A couple of years ago we spotted a short BBC video on Facebook of people in Nepal carrying a cow on a motorcycle. It might sound silly, but it was a story of perseverance — a small organization saving animals with a motorcycle, of all things, because it was the only means available.
Ram Bahadur Neupane (known as the “Bovine Biker”) became a hero of ours, and we always thought it would be excellent if we could somehow go to this little country sandwiched between India and China to see it with our own eyes. And so we made it our mission this summer: Get to Kathmandu and see if Throttle Out could make saving cows with a motorcycle a little easier.
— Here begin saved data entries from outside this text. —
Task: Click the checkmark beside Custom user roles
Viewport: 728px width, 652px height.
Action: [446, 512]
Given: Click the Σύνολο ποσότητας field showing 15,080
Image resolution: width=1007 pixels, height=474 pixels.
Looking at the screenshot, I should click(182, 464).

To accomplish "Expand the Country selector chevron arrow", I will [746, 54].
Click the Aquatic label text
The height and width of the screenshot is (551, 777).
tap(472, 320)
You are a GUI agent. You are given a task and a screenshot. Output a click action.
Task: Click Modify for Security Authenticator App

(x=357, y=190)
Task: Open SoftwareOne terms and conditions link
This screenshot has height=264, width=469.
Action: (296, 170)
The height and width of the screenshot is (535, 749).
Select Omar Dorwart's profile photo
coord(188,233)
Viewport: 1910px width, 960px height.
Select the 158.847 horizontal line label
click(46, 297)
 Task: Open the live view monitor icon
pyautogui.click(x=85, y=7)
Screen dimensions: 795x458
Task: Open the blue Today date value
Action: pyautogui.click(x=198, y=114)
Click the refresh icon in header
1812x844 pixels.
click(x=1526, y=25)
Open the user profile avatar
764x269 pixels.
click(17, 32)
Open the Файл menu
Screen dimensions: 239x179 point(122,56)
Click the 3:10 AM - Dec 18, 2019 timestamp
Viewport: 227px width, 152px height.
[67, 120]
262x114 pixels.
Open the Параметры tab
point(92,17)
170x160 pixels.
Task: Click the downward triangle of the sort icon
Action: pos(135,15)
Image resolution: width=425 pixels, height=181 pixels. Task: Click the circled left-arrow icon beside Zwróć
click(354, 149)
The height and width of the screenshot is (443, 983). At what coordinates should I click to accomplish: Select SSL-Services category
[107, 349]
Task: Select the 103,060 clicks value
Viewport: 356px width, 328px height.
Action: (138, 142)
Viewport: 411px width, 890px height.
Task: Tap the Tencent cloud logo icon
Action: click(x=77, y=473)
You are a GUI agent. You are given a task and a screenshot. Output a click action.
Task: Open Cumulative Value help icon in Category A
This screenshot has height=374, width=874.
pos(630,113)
To understand why Ram and his team do this work, it’s important to have some background on Nepali culture. Cows are revered in the Hindu religion, due to their association with various deities, and since four out of five people in Nepal are Hindu, the country very much leans that way. It’s illegal to kill a cow in Nepal, for example, and most people do not eat beef. (Needless to say most Nepali people probably wouldn’t appreciate that we had previously traveled around Thailand selling cheeseburgers; we kept that quiet.) The adoration of cows is also due to the animals giving milk or otherwise helping sustain a family. But, if there’s no milk, or the animal is male, they are often abandoned in the street. There are thousands of them around the city, with no home.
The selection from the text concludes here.